So we caught up on life, the Universe and everything for a while, discussing the bizarre hiring system for permanent academics in France, possible ALMA observations, that sort of thing. Frédéric is a ridiculously competent, hugely energetic and multi-talented guy who, at 32, is even managing the development of his own satellite. I kid thee not, it's absolutely mental. Then the near-total lack of sleep caught up with me and, fearing that I was about the headbutt the desk as I continuously dozed into mild hallucinations, I went back to my hotel for a very rare mid-afternoon nap. After that I spent considerable time wandering around the nicer bits of Strasbourg, and luckily for me the Sun had come out. Not in the sexual sense though, which was good because that would be really weird.

Of course, no visit to Strasbourg would be complete without seeing its world-famous cathedral with its 143m spire. Fortunately I didn't have to turn back because of snow. Unlike some other churches, it's a genuinely impressive, absolutely monumental mass of gothic stonework. Even after living in hundred-spired Prague, it's well worth a look.

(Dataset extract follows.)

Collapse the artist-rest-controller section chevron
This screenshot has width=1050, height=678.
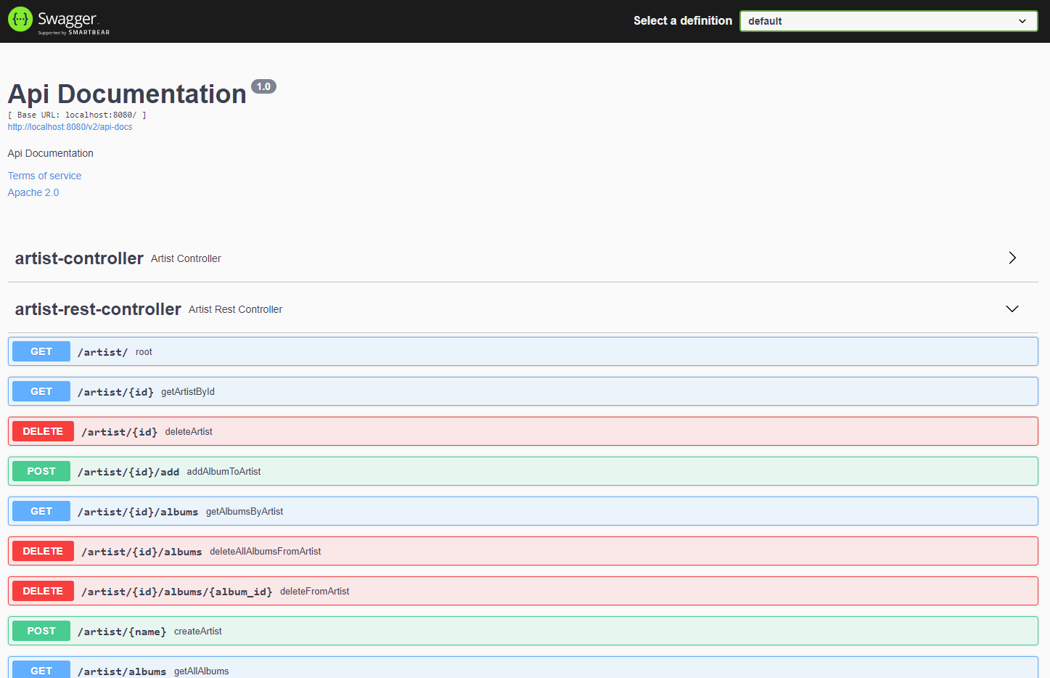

Since time was finite, I decided to spurn the interior and went off to see some more of the city. I think that was a wise choice. Strasbourg struck me as an all-round charming little place, appealing both for tourists and residents.

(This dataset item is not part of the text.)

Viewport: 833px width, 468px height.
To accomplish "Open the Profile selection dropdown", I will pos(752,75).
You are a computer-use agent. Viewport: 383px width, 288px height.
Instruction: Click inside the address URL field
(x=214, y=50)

And so the next day I gave my seminar, which went without a hitch. Normally I practise seminars excessively, repeating them to an empty room at least ten times before daring to speak to an audience, especially one of experts (given that seminars are usually at least 45 minutes long, I'm not sure people always appreciate the time commitment they're requesting when they ask me for a presentation). Fortunately this one was different : I recycled most of it from previous, recent talks, and after only three or four iterations I realised I could say this stuff in my sleep, possibly while gagged and drugged. It was, of course, about the usual stuff, mostly dark galaxy candidates and their alternative explanations.

I was a little wary that the audience might be more hostile than usual. Strasbourg may be a small city but its astronomy group has a lot of prestigious names, and features a lot of outside-the-box thinkers researching modified gravity, planes of satellites, that sort of thing. Regular readers know I'm not exactly keen on those. And the Observatory director is none other than Pierre-Alain Duc, who produced one of the most influential models demonstrating that dark galaxy candidates could be tidal debris.

(I'm not going to try and summarise the science this time, you'll have to consult the links. The rest of this post is mainly for enthusiasts.)

But the lions in this particular lions den turned out to be an affable bunch. There were some questions during the presentation and about 15 minutes of discussion afterwards, all perceptive and relevant. Duc couldn't attend but we had a private discussion for about 30 minutes or so later on. And that was useful too.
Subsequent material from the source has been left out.